Australian dollar roars higher after RBA hike by 0.50%
The RBA have made it clear that the inflation fight is on, hiking 0.5%; AUD/USD leapt half a cent on the news, but is struggling to hold the gains and the RBA have joined the race. Will AUD/USD be the beneficiary?
The Australian dollar flew higher after the RBA joined the jumbo rate hike brigade by lifting the cash rate by 50 basis points to 0.85% from 0.35%.
The market had mostly been oscillating between a move of 25 or 40 basis points (bps), although a small number of observers had anticipated a 50 bp move.
Straight after the decision, AUD/USD went from 0.7180 to trade above 0.7240 but later retraced back under 0.7200. The ASX/S&P 200 index sank further to be down 1.7% at the time of going to print.
The three-year Commonwealth Australian Government bond yield went 12 basis points higher to 3.28% immediately after the announcement.
Speaking about pandemic-inspired loose monetary policy, RBA Governor Philip Lowe said in his statement that 'the resilience of the economy and the higher inflation mean that this extraordinary support is no longer needed.'
This could infer that the bank is looking to get policy back to neutral, wherever that may lie.
The RBA have plenty of ammunition up their sleeve to justify further rate hikes. The last inflation read was way above their mandate of 2-3% on average over the business cycle for headline CPI.

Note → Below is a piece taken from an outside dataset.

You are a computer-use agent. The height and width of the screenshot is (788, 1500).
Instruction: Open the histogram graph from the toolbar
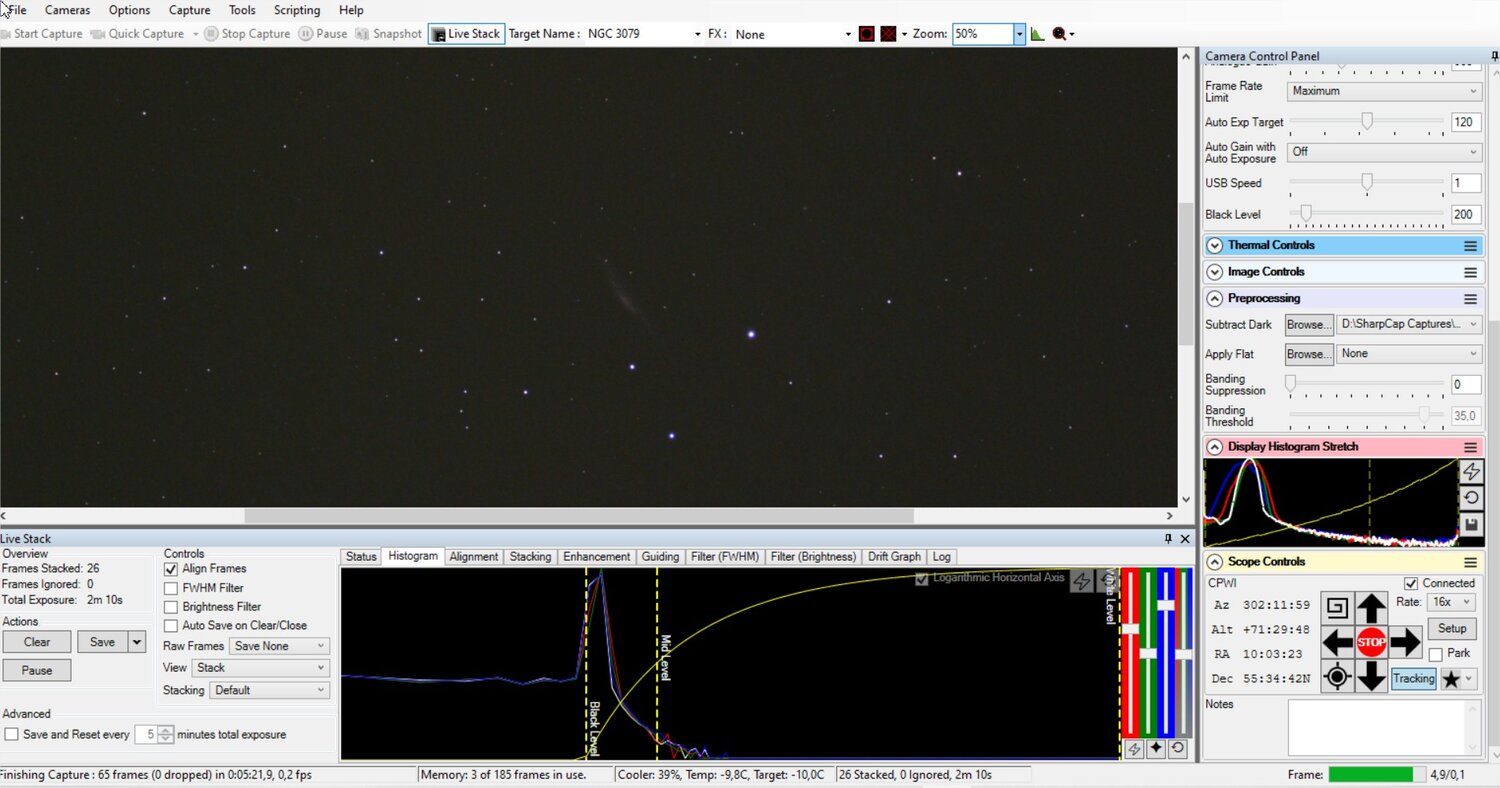click(x=1037, y=33)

Last week, we saw 1Q quarter-on-quarter GDP come in at 0.8% against forecasts of 0.7% and a previous 3.4%. This made annual GDP to the end of March 3.3% instead of 3.0% anticipated and 4.2% prior. Upward revisions to previous quarters were also revealed.

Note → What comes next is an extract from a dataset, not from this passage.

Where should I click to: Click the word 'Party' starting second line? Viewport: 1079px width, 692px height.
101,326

More up-to-date monthly data revealed the trade balance at AUD 10.5 billion for April, against AUD 9 billion anticipated and AUD 9.3 billion previously. The unemployment rate remains at generational lows of 3.9%.
Building approvals disappointed though, dipping -2.4% month-on-month in April instead of rising by 2.0% as expected. This was put down to the major flooding event along a large swathe of Australia’s populous east coast.

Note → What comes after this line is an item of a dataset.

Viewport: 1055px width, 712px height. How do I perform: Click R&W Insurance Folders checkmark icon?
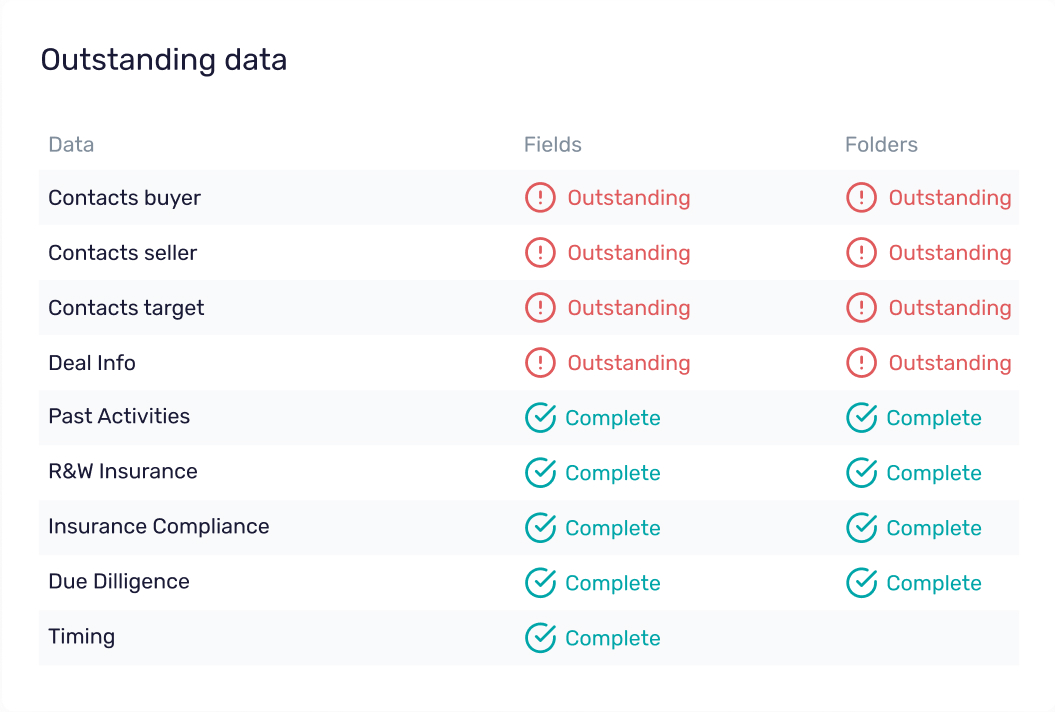tap(861, 473)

Further support for aggressive hikes came in some second-tier data released on Monday. The Melbourne Institute inflation gauge accelerated to 1.1% month-on-month in May and ANZ job advertisements increased by 0.4% last month compared to April.
All this adds up to more hikes from the RBA, but the crucial piece of missing evidence remains CPI. A vital piece of economic data that is only published quarterly rather than monthly. The next read will not be available until 27th July.
Nonetheless, even without that knowledge, the case is clear that emergency loose monetary policy is no longer needed and a path back to normalisation is upon us.
For AUD/USD though, external factors will continue to sway direction. Central banks globally are raising rates, with the exception of Japan and China.
Risk sentiment has been ebbing to mood of several factors. China’s lockdown and the flow on effects for supply chains, the commodity price boom as the Ukraine war continues and US dollar gyrations as the Fed gets their own tightening going.